Excerpt provided.
--- START ---

Biden: Even My Mother Worried About Death Panels
Vice President Joe Biden sought to reassure seniors about health care reform today, promising that Medicare will remain strong while rebutting scare tactics he said opponents are responsible for.
Biden, speaking at the Leisure World retirement community in suburban Washington, said he saw the power of the talking points of his foes on a recent visit with his mother in Delaware.
"I walk in, give her a kiss. She says, 'Joey, what about these death panels?' And I said, 'Mom, I'm trying to kill you,'" Biden related. "She said, 'I'm serious, Joey. What about these death panels?' I said, 'Mom, it's hokum. It's a bunch of malarkey."
Speaking to the audience, he argued that "no one in the government, nobody anywhere, no panel is going to sit down and tell your doctor anything about how to care for you." Common sense should dictate that such a claim -- made often by his former vice presidential foe, Sarah Palin -- is false, Biden thought. "But my mother, it got through."
Biden, who called himself "a simple guy from Delaware who speaks plane old English," spent more time countering Republican warnings that the Democratic plan would weaken Medicare. An interesting claim, Biden said, coming from a party that once opposed creating the program in the first place.
"I kind of look at things in common sense terms here," Biden said. "Why would folks like us who put our careers on the line [fighting proposed Medicare cuts] in the '80s and '90s, why would we be doing anything to weaken the system I've been fighting to protect for 37 years?"
He and President Obama are "absolutely totally committed to protecting Medicare, securing that trust fund," and keeping the program alive for generations to come, Biden said. And, playing again to a senior crowd, Biden played the grandchildren card.
"The overall assertion that the team that built [Medicare] is now the team that wants to destroy it, and the team that opposed it is now the team that wants to preserve it - as my little 11-year-old grandchild Finnegan Biden would say, 'Pop, give me a break,'" he said.
The event was vintage Biden, taking questions from residents at what Sen. Barbara Mikulski (D-Md.) called the most politically engaged community in the state. Joining Biden, and jumping in to provide more concrete facts on occasion, were Secretary of Health and Human Services Kathleen Sebelius and the director of the Office of Health Reform, Nancy-Ann DeParle. But it was Biden's "bona fides" that the administration tapped to shore up the seniors.

--- END ---

Task to complete.
Answer these questions using the article on Biden and the death panels claim.
1. At what retirement community did Biden speak?
2. For how many years did Biden say he had been fighting to protect the system?
3. Who was the Secretary of Health and Human Services who joined Biden at the event?
The entries below come from a separate source, not from the article.

(Entries drawn from a collection)
--- START ---

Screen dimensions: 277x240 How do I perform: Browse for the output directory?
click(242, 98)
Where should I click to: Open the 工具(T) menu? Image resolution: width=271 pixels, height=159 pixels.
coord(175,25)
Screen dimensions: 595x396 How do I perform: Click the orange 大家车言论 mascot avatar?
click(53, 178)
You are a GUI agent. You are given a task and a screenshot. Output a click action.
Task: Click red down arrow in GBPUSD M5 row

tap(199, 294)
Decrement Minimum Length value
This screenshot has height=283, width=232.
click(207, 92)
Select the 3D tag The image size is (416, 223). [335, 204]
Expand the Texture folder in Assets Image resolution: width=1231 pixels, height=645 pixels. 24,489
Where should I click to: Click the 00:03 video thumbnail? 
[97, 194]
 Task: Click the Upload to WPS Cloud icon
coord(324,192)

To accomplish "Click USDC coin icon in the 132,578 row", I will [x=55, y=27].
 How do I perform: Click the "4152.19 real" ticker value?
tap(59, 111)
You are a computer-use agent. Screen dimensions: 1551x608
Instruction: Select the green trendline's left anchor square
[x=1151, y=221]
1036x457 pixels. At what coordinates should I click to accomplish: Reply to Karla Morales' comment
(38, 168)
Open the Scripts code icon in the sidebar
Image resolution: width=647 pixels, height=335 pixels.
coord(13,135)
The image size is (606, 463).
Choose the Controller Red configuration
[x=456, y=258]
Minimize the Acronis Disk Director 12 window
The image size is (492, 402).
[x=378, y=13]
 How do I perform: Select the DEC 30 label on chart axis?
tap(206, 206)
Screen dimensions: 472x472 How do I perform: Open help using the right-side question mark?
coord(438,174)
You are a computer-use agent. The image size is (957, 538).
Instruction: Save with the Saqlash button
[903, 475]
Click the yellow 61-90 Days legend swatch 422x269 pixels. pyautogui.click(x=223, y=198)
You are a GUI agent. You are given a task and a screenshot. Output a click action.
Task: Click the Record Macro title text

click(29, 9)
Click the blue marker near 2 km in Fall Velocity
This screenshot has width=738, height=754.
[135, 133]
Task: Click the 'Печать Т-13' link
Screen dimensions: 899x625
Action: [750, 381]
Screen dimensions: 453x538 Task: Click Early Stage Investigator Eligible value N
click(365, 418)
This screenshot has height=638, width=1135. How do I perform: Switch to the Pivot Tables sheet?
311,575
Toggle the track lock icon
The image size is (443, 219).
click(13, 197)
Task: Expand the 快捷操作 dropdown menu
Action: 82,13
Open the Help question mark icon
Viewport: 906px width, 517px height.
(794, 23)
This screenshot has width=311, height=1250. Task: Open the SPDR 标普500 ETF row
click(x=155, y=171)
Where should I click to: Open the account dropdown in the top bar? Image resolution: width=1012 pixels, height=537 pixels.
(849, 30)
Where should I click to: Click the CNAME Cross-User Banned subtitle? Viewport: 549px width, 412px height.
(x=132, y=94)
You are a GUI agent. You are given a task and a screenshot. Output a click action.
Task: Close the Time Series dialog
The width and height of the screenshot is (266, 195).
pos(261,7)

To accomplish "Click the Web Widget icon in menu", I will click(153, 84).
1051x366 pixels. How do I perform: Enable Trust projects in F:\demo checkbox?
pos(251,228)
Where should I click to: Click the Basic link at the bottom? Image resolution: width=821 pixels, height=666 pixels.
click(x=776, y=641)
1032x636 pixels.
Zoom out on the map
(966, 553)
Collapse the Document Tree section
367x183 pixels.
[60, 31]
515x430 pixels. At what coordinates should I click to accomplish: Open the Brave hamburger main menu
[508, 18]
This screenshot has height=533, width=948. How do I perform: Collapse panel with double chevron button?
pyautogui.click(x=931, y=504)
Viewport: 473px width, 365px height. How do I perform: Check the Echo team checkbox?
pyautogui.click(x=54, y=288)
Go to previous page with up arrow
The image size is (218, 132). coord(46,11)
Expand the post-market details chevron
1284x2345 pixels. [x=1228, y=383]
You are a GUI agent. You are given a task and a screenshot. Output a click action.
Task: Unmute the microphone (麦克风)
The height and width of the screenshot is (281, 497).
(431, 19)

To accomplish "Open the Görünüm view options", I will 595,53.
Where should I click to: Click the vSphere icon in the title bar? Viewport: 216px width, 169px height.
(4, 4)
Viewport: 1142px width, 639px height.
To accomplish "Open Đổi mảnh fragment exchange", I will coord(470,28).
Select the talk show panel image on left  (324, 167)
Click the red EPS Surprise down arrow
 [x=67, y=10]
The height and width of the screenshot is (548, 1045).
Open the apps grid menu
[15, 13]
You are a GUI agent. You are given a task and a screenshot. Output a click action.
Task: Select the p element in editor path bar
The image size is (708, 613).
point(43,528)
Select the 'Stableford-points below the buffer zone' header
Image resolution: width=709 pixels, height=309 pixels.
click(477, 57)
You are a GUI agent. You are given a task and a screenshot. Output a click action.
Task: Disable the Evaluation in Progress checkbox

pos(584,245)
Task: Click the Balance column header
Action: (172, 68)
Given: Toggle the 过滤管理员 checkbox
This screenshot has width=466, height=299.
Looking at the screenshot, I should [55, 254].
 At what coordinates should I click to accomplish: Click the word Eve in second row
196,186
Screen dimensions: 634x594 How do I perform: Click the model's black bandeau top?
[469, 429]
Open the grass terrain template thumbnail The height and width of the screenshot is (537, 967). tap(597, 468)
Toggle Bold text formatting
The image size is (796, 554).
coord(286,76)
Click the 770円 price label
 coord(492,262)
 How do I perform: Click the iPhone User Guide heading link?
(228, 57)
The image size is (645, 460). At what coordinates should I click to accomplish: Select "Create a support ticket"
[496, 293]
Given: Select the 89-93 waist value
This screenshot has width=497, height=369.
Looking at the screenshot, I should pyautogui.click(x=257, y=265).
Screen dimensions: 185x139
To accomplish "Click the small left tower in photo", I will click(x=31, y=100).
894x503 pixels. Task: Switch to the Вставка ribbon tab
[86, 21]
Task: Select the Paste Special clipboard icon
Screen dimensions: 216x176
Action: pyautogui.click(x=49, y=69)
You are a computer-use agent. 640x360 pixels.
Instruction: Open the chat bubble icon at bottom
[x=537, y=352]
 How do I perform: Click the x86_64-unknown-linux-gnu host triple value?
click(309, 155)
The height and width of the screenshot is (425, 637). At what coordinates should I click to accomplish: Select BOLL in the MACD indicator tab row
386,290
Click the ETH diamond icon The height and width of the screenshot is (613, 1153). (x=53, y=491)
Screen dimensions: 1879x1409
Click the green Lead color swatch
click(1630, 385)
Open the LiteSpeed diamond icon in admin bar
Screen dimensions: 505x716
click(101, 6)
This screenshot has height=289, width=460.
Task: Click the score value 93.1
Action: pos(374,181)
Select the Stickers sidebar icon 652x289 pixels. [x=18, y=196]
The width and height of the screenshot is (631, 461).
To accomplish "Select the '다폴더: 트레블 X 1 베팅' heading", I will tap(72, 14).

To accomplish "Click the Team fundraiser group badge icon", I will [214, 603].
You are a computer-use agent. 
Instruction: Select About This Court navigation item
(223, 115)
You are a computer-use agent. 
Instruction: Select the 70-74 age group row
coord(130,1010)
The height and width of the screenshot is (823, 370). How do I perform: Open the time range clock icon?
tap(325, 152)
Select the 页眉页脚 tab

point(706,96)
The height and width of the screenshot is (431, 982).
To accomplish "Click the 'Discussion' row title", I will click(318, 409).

--- END ---

Solved problem.
1. The Leisure World retirement community in suburban Washington
2. 37 years
3. Kathleen Sebelius